The game received "favorable" reviews according to the review aggregation website GameRankings. GameSpot said that Grand Prix Legends has the most intense racing experience ever seen on a personal computer. Next Generation highly praised the graphics, gameplay, the recreation of 1967 Grand Prix season (in addition to its cars and tracks of its era), artificial intelligence and realistic driving model physics. The magazine ranked it at #47 in its list of the Fifty Best Games of All Time.

Aggregate score
| Aggregator | Score |
|---|---|
| GameRankings | 84% |

Review scores
| Publication | Score |
|---|---|
| CNET Gamecenter | 9/10 |
| Computer Games Strategy Plus | 4.5/5 |
| Computer Gaming World | 4/5 |
| Edge | 9/10 |
| GamePro | 4.5/5 |
| GameRevolution | A |
| GameSpot | 8.9/10 |
| Jeuxvideo.com | 17/20 |
| Next Generation | 5/5 |
| PC Accelerator | 7/10 |
| PC Gamer (US) | 70% |
| PC Zone | 90% |

===Sales===
The game was a commercial failure; Andy Mahood of PC Gamer US described its sales as "abysmally poor". In 2003, writer Mark H. Walker reported that "the game sold only a few thousand copies" in the United States, which he attributed to the general unpopularity of Formula One racing in the country.
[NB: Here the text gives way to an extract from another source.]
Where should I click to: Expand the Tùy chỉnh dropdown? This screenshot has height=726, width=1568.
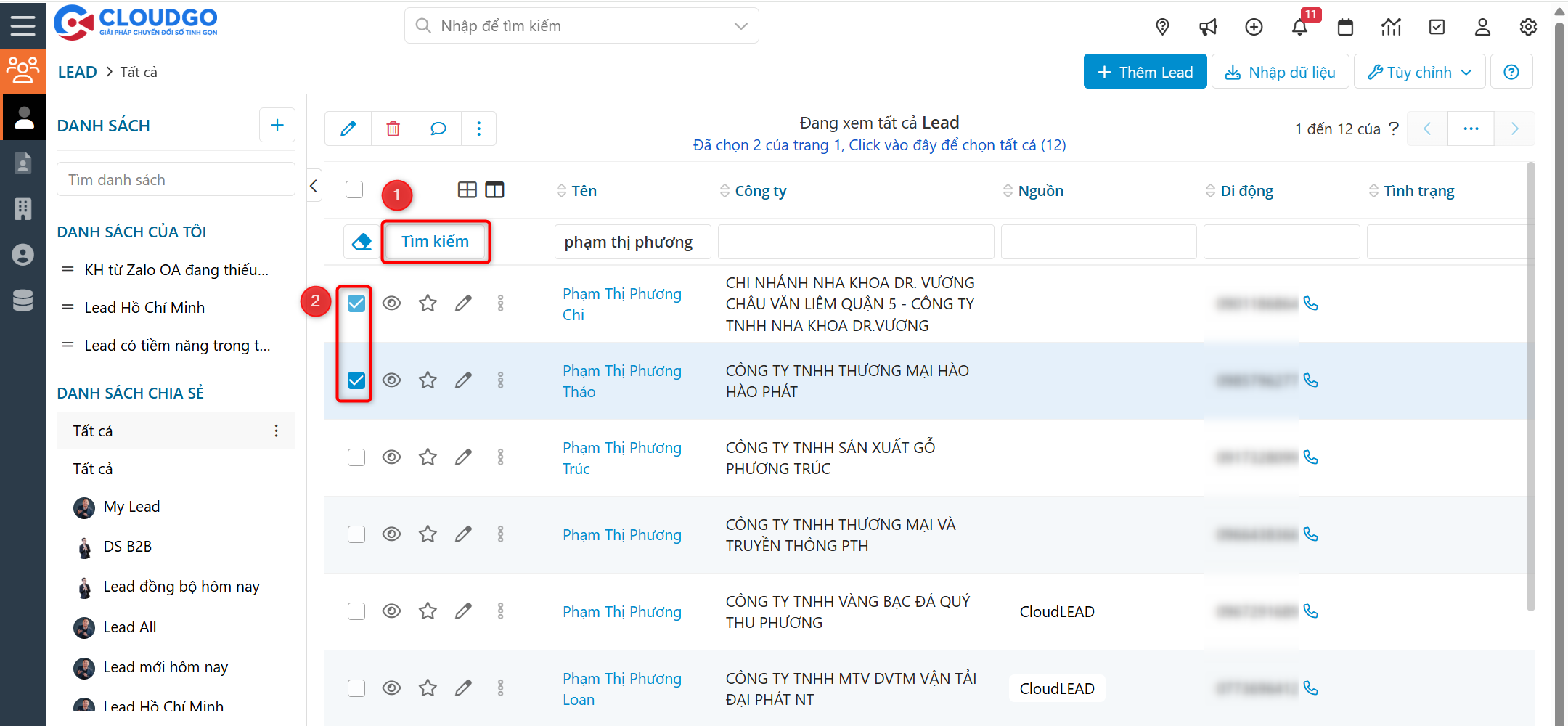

He noted that its "steep learning curve kept many fans away" in European markets. GameSpots Gord Goble attributed its performance to the "combination of treacherous gameplay, sometimes glacial frame rates, and esoteric subject matter". It ultimately totalled 200,000 sales by 2004.

Despite its commercial underperformance, the game developed a cult following among racing simulator fans attracted by its realism and challenge. A number of fan mods were developed and adopted by players.

===Awards===
The game was the runner-up for Computer Gaming Worlds 1998 "Best Driving" award, and for GameSpots 1998 "Driving Game of the Year" award, both of which ultimately went to Need for Speed III: Hot Pursuit. The staff of the former commented that Grand Prix Legends was the most ambitious and realistic driving simulation game of 1998, and the toughest to play.

The game won Computer Games Strategy Plus 1998 "Sports Game of the Year" award. The staff wrote that a few racing games could come close to Grand Prix Racings level of sophistication and uncompromising detail. It also won the Best Racing Game award at the 1998 CNET Gamecenter Awards.